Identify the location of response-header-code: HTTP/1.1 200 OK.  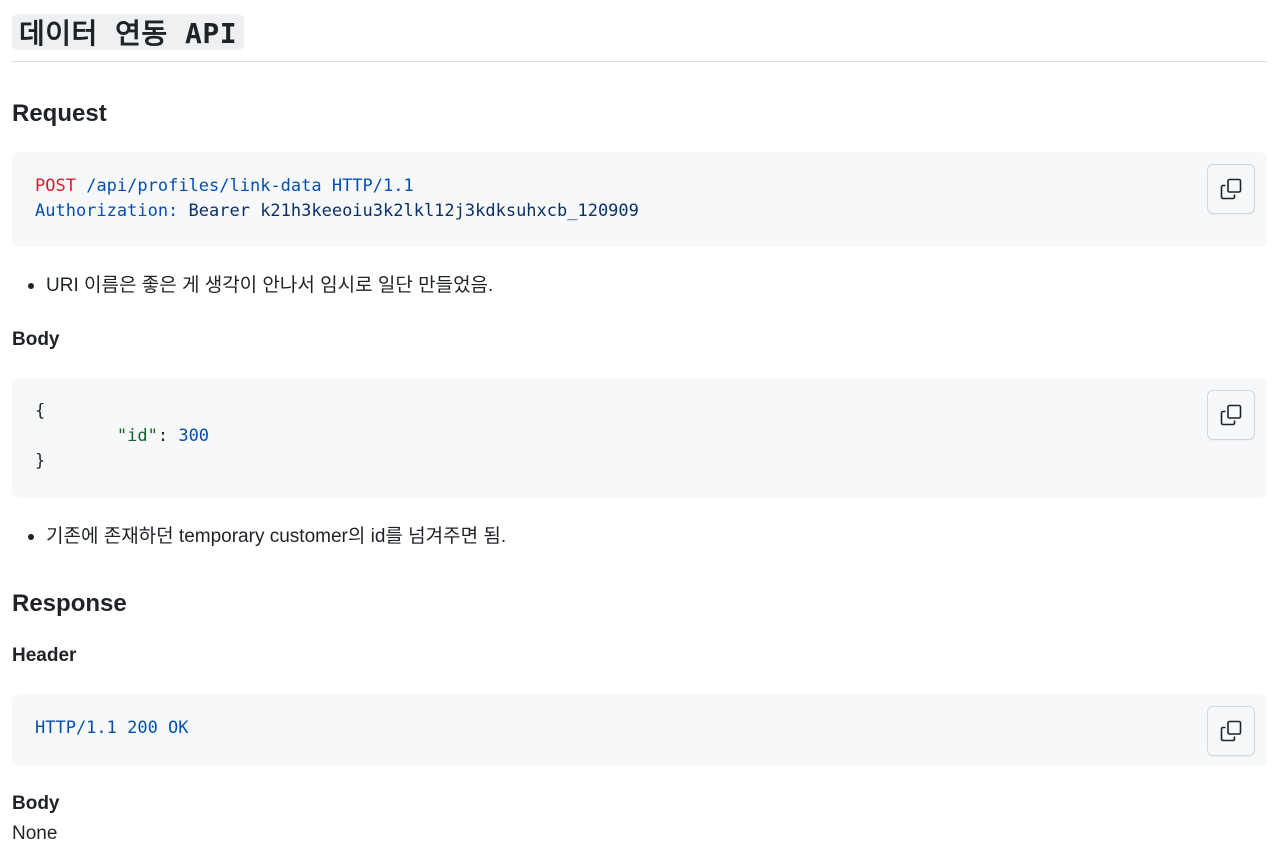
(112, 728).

---

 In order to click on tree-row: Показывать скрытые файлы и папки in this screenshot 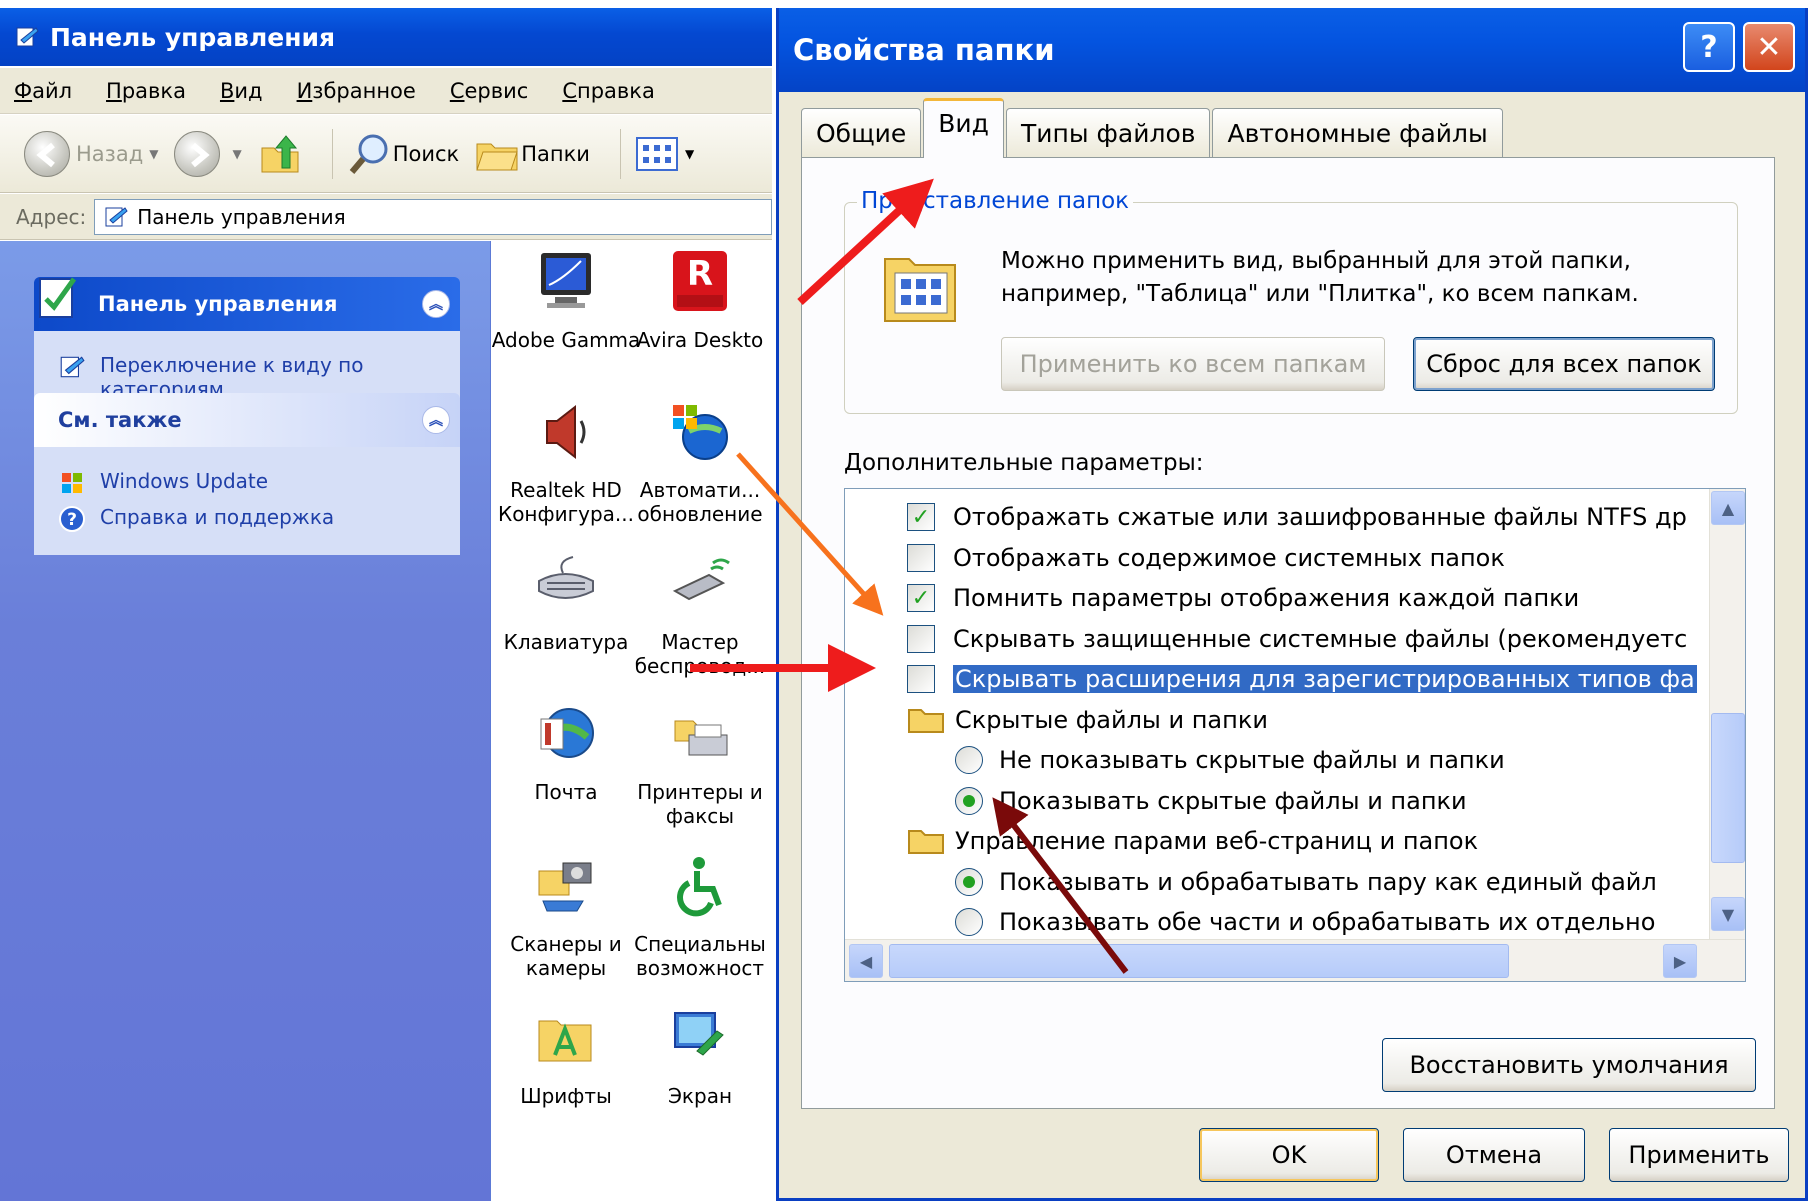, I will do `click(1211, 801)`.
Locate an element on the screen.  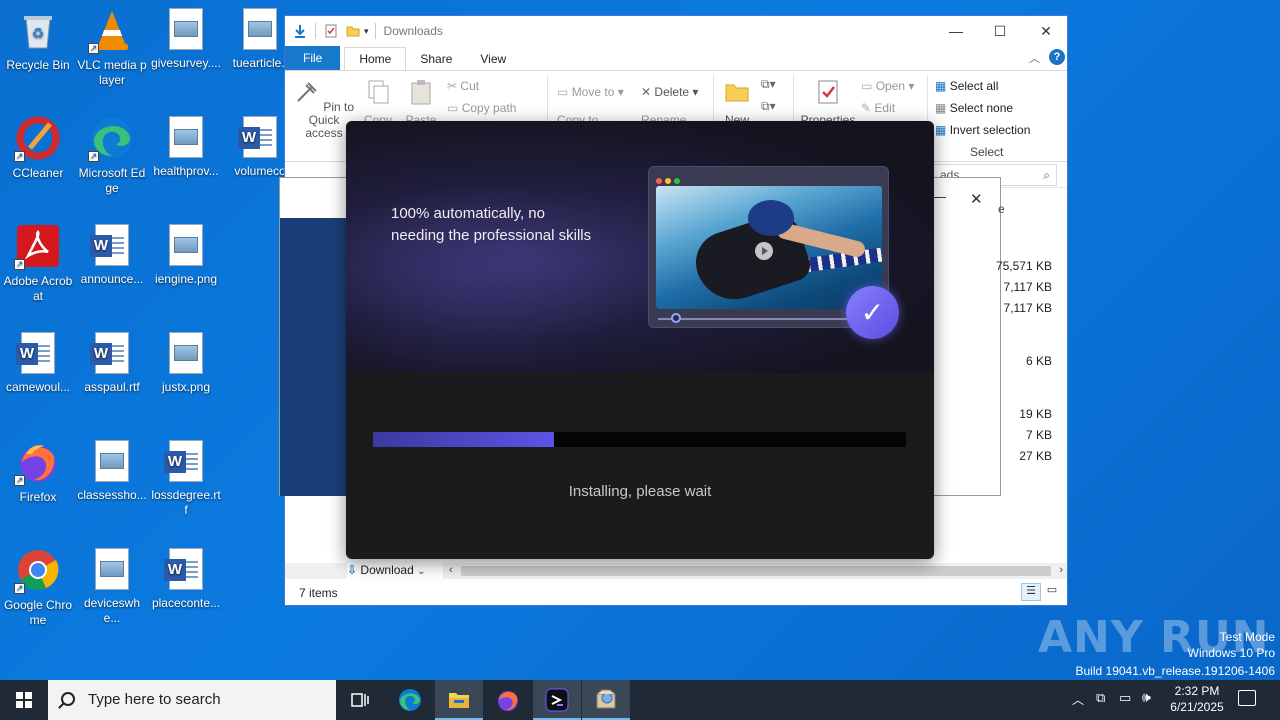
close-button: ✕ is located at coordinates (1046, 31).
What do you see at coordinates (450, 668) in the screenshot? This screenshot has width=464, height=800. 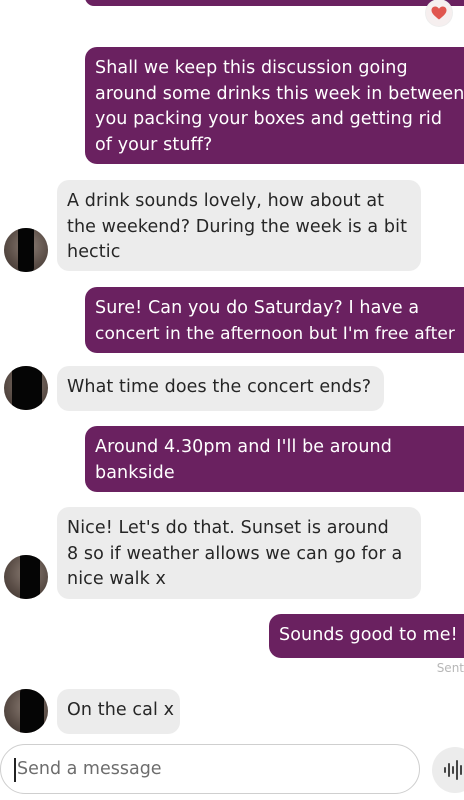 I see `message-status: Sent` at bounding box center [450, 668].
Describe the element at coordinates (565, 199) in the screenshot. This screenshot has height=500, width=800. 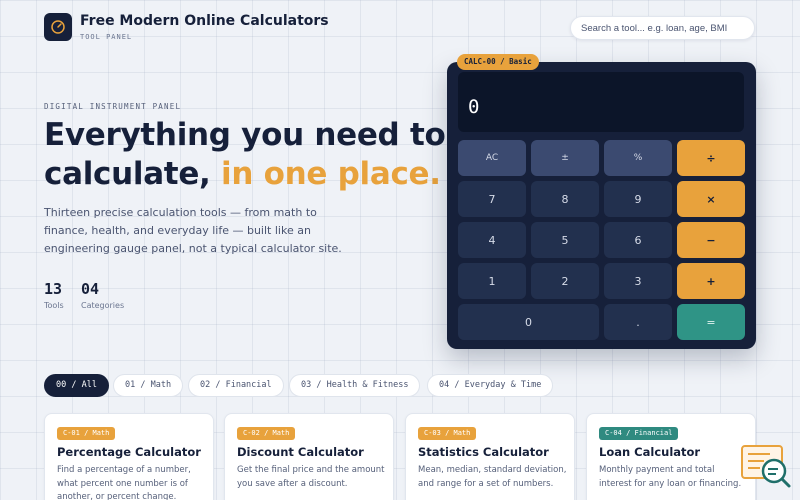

==

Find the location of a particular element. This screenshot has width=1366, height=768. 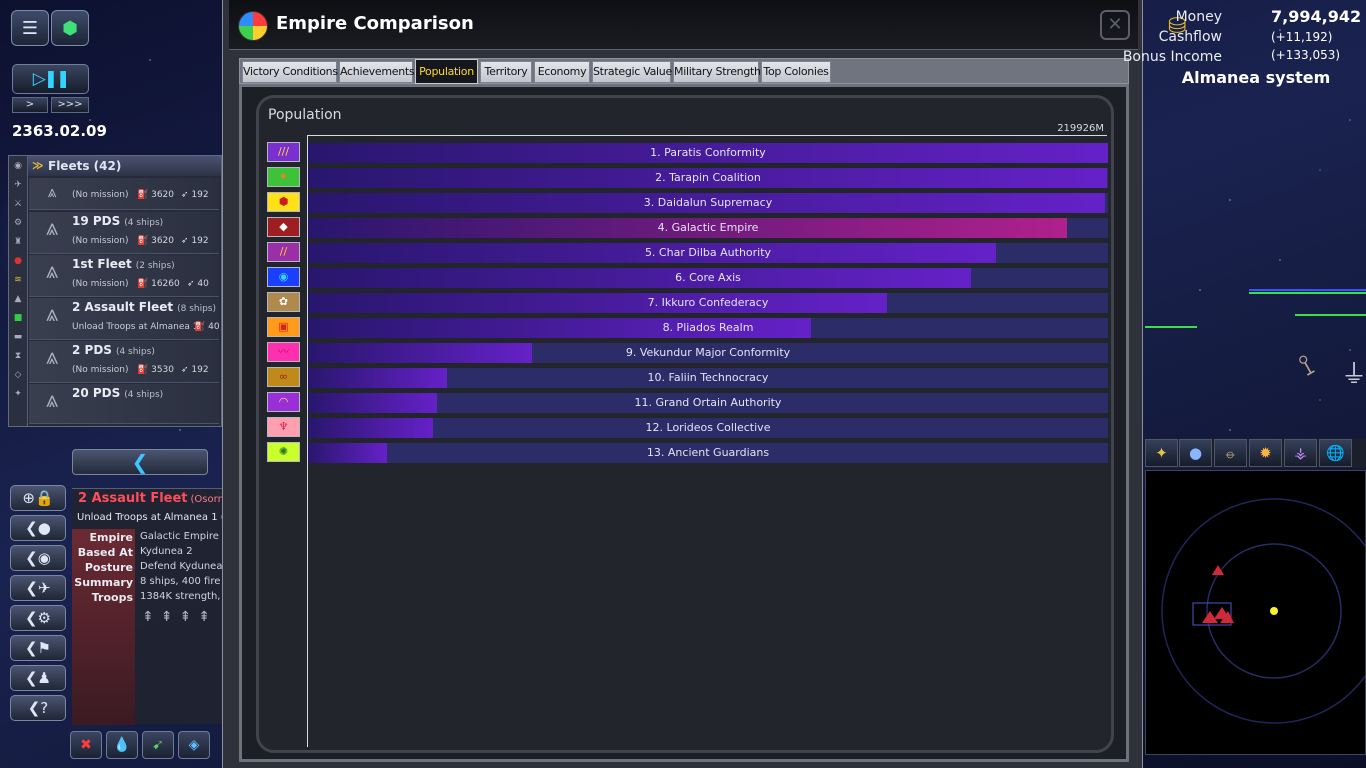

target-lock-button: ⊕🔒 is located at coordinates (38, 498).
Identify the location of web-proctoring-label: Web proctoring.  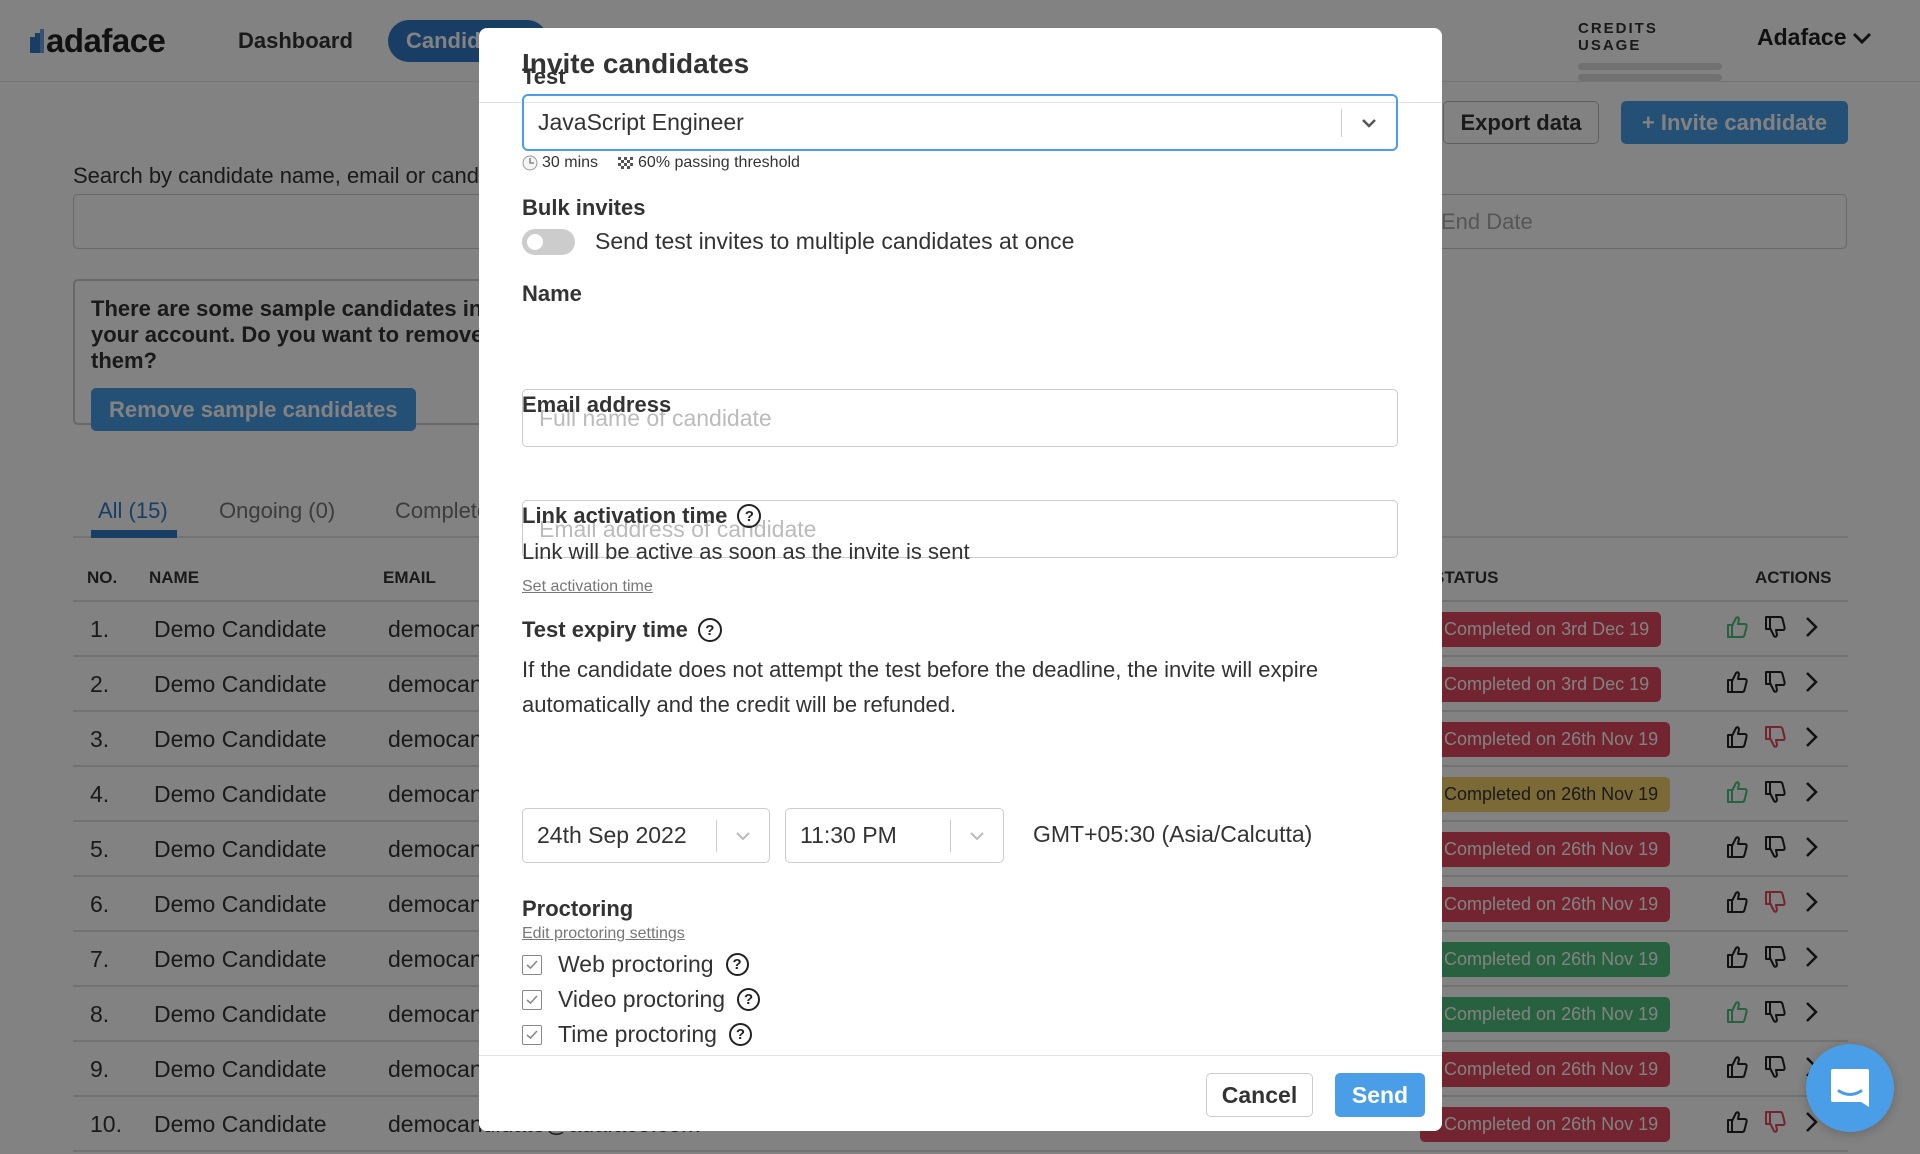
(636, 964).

• WORK TO COMPLETE
Transcribe the rows beginning with the line containing "Identify the location of response-header-code: HTTP/1.1" and ending with the line containing "(112, 728).", both lines included. Leave the pictures out of your answer.

• EXERCISE RESULT
Identify the location of response-header-code: HTTP/1.1 200 OK.  
(112, 728).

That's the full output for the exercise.